Nós mantivemos um olhar sério enquanto nos descreviam a besta que era o nosso filho, eu abri a boca mas não falei, impedida pelo pai do Duarte, sempre conciliador e apenas consegui emitir um 'nós falamos com ele em casa'. Contra mim tinha já um episódio: já nos tinham chamado para sabermos que o nosso filho era um herege, condição que tinha demonstrado, sem apelo nem agravo, quando tinha levado para a escola um tubo inseminador de porcas, (escrevo inseminador e dá erro, farto-me de rir!) que tinha trazido da exploração de animais dos tios. Não só levara aquela ignomínia de objecto como fora apanhado a dizer vagina da porca - Oh, valha-nos Deus, era preciso repetir para que nós percebêssemos a dimensão da coisa - enquanto explicava, sabe Deus o quê, aos colegas. Tinha que ser castigado! E seria, garanti eu, mas com tal convicção que a professora percebeu que era mentira e houve discussão, principalmente quando ela mencionou que podia não ter filhos mas tinha onze - ONZE - cães em casa e eu reagi perguntando qual era a relação entre cães e crianças e a resposta, do meu ponto de vista, veio errada.
Assim, quando pediram que ele fosse admoestado por bater num colega eu, que já tinha tido tempo de praticar a minha faceta de actriz, respondi daquela forma.
Saindo da escola quis saber porque razão não contara ele o sucedido e ele explicou: não foi nada do outro mundo, ele foi um estúpido e o Diogo não se podia defender porque nem percebeu e eu passei-me.
Foi um passar mais que legítimo, venha quem vier dizer o contrário, principalmente agora que estou divorciada do senhor Calma que, pelo menos naquela altura, agora não sei pois está muito mudado, mas podiam-lhe violar o rabo que ele ainda pedia desculpa.

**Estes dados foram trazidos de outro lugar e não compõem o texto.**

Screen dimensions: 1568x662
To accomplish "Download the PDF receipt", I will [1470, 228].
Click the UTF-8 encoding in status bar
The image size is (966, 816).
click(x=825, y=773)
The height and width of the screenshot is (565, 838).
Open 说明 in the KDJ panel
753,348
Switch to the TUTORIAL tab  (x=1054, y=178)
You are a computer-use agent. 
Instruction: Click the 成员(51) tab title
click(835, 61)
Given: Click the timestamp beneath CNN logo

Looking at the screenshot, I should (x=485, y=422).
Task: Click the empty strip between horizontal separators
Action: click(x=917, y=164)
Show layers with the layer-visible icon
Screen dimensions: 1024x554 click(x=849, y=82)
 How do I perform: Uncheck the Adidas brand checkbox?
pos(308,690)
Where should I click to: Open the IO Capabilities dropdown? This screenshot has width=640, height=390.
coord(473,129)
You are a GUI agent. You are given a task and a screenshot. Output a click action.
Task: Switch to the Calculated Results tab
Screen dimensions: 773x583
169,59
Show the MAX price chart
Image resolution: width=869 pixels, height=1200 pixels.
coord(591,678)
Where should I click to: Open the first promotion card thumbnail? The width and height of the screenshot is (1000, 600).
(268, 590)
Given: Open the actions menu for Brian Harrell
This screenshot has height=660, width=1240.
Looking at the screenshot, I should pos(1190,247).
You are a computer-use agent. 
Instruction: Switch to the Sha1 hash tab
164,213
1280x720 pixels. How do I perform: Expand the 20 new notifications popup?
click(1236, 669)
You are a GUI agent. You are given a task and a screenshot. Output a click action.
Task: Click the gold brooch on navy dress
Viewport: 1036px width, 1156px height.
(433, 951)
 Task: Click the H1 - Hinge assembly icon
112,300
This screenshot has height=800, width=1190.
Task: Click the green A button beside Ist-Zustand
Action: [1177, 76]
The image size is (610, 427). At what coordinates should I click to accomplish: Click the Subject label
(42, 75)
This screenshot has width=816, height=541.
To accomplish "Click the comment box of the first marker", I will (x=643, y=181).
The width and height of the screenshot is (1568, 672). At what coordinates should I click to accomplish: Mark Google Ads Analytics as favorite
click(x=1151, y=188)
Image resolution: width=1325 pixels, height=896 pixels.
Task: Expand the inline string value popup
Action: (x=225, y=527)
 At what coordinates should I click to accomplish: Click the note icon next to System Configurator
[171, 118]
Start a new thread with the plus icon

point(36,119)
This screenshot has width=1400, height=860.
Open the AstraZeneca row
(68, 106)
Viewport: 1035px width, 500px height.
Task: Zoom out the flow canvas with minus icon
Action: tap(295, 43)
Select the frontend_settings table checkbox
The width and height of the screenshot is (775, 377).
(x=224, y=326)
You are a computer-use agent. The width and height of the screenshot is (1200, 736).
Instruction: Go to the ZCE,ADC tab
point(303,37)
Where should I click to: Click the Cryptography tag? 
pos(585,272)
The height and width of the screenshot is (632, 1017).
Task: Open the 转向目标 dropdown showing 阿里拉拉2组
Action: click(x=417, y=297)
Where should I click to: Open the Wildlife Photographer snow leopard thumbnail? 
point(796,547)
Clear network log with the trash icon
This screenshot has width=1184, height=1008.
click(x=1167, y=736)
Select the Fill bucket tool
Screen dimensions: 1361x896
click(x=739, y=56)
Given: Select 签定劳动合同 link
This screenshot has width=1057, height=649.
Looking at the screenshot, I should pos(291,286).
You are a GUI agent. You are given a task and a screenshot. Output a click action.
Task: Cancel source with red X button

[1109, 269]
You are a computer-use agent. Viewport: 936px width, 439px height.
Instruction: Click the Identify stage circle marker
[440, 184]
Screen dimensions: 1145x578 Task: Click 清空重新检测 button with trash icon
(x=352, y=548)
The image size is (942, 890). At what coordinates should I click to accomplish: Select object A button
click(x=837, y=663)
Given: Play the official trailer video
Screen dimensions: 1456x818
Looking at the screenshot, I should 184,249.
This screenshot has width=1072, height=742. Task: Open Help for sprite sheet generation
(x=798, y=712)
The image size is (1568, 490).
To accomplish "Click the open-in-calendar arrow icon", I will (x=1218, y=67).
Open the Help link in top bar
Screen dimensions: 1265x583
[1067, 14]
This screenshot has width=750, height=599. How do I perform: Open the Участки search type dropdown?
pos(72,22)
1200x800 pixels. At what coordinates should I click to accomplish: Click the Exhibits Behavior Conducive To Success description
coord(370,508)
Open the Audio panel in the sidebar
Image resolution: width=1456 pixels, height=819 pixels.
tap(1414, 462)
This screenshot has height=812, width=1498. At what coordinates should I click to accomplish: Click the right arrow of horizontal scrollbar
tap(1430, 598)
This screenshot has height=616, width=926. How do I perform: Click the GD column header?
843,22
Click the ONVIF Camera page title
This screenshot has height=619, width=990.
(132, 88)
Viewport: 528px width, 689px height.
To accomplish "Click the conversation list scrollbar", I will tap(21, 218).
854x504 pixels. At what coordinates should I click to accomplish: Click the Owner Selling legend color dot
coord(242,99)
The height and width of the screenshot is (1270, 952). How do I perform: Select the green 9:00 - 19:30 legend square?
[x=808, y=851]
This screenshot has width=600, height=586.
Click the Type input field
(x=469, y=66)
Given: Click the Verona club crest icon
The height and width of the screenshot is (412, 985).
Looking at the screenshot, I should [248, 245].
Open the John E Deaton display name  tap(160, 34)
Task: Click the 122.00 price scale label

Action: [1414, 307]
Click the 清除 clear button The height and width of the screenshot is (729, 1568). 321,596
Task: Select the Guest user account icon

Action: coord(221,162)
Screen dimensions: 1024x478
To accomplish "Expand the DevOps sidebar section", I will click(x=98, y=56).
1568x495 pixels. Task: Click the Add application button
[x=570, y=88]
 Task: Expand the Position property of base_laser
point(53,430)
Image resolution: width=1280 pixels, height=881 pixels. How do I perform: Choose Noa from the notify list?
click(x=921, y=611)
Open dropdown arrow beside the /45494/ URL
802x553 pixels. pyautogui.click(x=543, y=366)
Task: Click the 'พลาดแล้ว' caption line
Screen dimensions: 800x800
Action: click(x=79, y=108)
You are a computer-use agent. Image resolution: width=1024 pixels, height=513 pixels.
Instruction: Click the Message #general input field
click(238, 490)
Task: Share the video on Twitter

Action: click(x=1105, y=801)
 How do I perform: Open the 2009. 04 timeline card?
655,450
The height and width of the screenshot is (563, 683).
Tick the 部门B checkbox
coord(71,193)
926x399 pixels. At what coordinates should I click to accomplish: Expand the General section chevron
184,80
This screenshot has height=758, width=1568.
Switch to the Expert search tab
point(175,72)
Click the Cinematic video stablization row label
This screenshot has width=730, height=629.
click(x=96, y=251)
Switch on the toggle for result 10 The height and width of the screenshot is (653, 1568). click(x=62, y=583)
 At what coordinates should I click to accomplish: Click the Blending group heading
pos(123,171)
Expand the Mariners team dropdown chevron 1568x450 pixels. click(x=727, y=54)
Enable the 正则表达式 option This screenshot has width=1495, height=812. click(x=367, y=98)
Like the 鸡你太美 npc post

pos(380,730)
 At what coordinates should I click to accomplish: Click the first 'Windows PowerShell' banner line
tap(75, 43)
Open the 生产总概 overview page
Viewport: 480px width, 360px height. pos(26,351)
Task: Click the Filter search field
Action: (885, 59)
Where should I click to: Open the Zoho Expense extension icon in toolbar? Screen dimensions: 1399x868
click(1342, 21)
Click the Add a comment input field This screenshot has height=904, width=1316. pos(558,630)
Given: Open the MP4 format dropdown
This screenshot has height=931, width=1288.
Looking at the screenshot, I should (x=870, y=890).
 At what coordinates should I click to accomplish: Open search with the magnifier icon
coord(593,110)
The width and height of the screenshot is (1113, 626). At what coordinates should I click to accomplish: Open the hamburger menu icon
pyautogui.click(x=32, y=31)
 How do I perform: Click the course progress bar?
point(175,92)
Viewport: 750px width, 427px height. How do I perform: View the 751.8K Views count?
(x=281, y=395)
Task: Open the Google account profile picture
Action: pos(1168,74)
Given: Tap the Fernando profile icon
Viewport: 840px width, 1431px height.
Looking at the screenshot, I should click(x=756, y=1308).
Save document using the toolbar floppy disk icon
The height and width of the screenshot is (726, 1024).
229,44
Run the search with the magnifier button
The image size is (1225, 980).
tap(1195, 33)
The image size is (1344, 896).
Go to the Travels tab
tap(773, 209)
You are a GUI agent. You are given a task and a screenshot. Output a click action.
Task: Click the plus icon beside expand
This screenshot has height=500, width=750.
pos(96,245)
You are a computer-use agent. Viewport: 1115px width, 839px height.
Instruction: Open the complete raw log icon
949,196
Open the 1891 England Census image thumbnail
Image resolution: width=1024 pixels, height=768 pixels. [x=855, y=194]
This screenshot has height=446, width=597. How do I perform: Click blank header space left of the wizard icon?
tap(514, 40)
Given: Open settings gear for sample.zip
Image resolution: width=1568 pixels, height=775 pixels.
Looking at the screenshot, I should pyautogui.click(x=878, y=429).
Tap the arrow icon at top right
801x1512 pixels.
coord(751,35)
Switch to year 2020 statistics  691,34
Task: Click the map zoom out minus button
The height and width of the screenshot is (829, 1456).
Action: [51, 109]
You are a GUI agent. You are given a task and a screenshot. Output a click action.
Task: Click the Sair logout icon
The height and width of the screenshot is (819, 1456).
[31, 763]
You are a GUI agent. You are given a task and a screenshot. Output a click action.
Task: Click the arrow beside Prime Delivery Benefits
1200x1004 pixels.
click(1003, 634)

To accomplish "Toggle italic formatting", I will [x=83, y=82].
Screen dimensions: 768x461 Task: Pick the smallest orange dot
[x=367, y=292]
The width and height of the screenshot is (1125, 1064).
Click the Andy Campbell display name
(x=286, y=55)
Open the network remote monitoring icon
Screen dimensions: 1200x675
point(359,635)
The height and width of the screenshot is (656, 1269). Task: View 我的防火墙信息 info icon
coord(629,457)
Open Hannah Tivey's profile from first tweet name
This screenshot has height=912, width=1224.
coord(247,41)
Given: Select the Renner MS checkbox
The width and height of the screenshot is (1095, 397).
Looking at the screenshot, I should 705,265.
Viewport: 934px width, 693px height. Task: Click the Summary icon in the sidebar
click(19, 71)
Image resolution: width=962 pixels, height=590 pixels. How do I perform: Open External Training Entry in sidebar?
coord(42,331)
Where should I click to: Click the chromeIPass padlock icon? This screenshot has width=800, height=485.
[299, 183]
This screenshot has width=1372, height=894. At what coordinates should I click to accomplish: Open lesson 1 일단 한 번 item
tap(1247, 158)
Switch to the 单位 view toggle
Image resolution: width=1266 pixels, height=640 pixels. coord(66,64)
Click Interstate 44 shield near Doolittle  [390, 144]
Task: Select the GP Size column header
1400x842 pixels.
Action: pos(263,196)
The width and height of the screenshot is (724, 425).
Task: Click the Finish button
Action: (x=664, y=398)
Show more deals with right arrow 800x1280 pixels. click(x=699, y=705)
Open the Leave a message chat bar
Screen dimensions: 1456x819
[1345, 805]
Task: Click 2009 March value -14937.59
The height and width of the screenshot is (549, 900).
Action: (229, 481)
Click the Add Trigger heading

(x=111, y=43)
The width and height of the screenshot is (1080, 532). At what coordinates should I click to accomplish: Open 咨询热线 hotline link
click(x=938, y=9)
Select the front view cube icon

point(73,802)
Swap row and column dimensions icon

Uns anos mais tarde no intervalo de um jogo de andebol onde ganhávamos por muitos golos contra uma equipa do Algarve, o treinador da equipa adversária ligou para alguém e disse que estavam a jogar contra dois bisontes. Um deles era o Duarte. O pai do outro animal também ouviu a conversa e dirigiu-se-me esperando uma aliança, ao filho dele ninguém chamava bisonte, que diabo!
Encolhi os ombros e disse-lhe que era um elogio, e tive que encarar duas fúrias: a do treinador algarvio e do pai ofendido, quando na verdade lhe elogiavam o filho.
Hoje durante um jogo o Duarte levou cartão encarnado directo. Já tinha levado dois minutos de expulsão por dar uma estalada, visivelmente por acaso: a palmada era para a bola, mas acabou por ser assente na cara de um jogador adversário. Depois deu em encontrão, aparentemente natural e dentro das regras, mas que resultou mal e o jogador ficou mesmo mais para lá do que para cá.
Ao sair do campo um dos pais na bancada disse: 'Isto que aí vai é uma arma'.
Ele não sabe e perde a noção da força quando está em campo. Não é uma desculpa, é um facto.